Il mondo della scuola torna a mobilitarsi e venerdì prossimo, 26 marzo, sciopererà in tutta Italia. A proclamare l’agitazione sono i Cobas Scuola, ma l’appuntamento coinvolgerà anche le precarie e i precari della scuola e il movimento Priorità alla Scuola, che darà vita ad uno sciopero della Dad. Non si tratta dunque di un semplice sciopero sindacale, ma di una mobilitazione “sociale”, con rivendicazioni politiche.
A Bologna si terrà un presidio in piazza Nettuno, a partire dalle 10.00 di venerdì. A raccontare ai nostri microfoni le ragioni della protesta è Luca Castrignanò dei Cobas Scuola.

Scuola, lo sciopero per la destinazione delle risorse del Recovery Fund

«Questo sciopero ha avuto una gestazione lunga, pensato già ai tempi del governo Conte bis per la destinazione delle risorse del Recovery Fund – spiega Castrignanò – Quindi in origine è stato pensato per questioni abbastanza indipendenti dal tema “scuole aperte o scuole chiuse”, anche se vi si intrecciava».
Dopo decenni di austerità e tagli al comparto scolastico, il Recovery Fund rappresenta l’occasione storica di un’inversione di rotta, ma la discussione sulla destinazione delle risorse non soddisfa né il personale scolastico, né le famiglie.

Le priorità individuate dai Cobas Scuola insieme a Priorità alla scuola per gli investimenti nel settore sono racchiuse in tre punti. Il primo nodo centrale riguarda l’affollamento delle aule, le cosiddette classi pollaio che rappresentano un problema atavico della scuola, non risolto nonostante le promesse e addotto anche come giustificazione per chiudere gli istituti durante la pandemia. Chi protesta chiede che scenda a 20 il numero di alunni per classe, mentre ora parte da 25-26 alunni per arrivare anche a 29 o 30. Classi più snelle fanno bene alla qualità dell’istruzione, ma al contempo richiedono un investimento maggiore sull’organico della scuola stessa.

Il secondo punto è rappresentato dalla stabilizzazione dei precari. «Ormai un quarto del personale della scuola è precario – sottolinea Castrignanò – Per il prossimo anno scolastico potremmo avere tra 200mila e 230mila precari, un’anomalia italiana a livello europeo». La richiesta è semplice: lo Stato assuma stabilmente queste persone, che stanno contribuendo in modo sostanziale al funzionamento della scuola.
La terza questione riguarda l’edilizia scolastica, altro tema antico. Gli edifici scolastici non sono sicuri e, con lo sfoltimento delle classi, servono anche nuovi spazi.

La chiusura “politica” delle scuole e il nuovo ministro

«Le istanze poste da Priorità alla scuola – continua il sindacalista – sono istanze che ci riguardano tutti. Nella pandemia c’è stato un uso politico della chiusura delle scuole. La scuola si chiudeva perché era facile farlo e non costava nulla. In questo modo si è sgretolato quello che è il nucleo fondante della collettività e della democrazia».
Castrignanò sottolinea che lavorare a scuola non è come lavorare in una fabbrica di mattonelle, non si produce profitto privato ma si è al cuore della società e delle relazioni collettive. Essendo un bene comune, anche insegnanti e personale Ata si interrogano sulla questione posta anche da studenti e genitori.

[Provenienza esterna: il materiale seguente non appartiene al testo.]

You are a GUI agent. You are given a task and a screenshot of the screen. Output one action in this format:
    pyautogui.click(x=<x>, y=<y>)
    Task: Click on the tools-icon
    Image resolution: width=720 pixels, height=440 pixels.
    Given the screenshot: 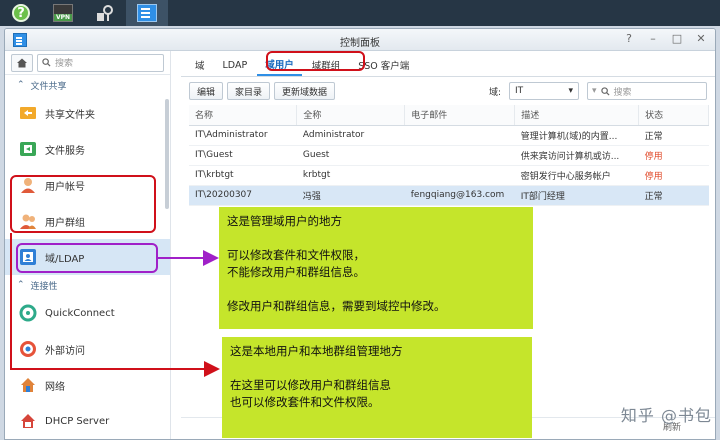 What is the action you would take?
    pyautogui.click(x=105, y=13)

Il giudizio dei Cobas sul nuovo ministro dell’Istruzione, Patrizio Bianchi, non sembra essere positivo, almeno per ciò che concerne le prime mosse. «Purtroppo Bianchi rappresenta quel tipo di impostazione che vuole trasformare ciò che si è verificato in emergenza in un dato strutturale», osserva Castrignanò facendo riferimento alla proposta di una formazione obbligatoria dei docenti alla Dad.
Allo stesso modo, Bianchi non sembra discostarsi da quanto deciso anche dal precedente governo a proposito della destinazione dei fondi del Recovery Fund. In particolare, la destinazione dei fondi alla digitalizzazione e, soprattutto, al raccordo tra scuola e mondo delle imprese risulta piuttosto problematico, perché snaturerebbe il ruolo stesso dell’istituzione scolastica.

Critiche arrivano anche sui “patti di comunità“, uno strumento introdotto dal Miur lo scorso giugno per dare la possibilità ad enti locali, istituzioni, pubbliche e private, realtà del Terzo Settore e scuole di sottoscrivere specifici accordi. La preoccupazione è che essi possano rappresentare l’ennesima leva per la privatizzazione, dal momento che contentiranno l’ingresso di personale del Terzo Settore nelle scuole, quindi di personale meno tutelato che dovrà svolgere attività educative.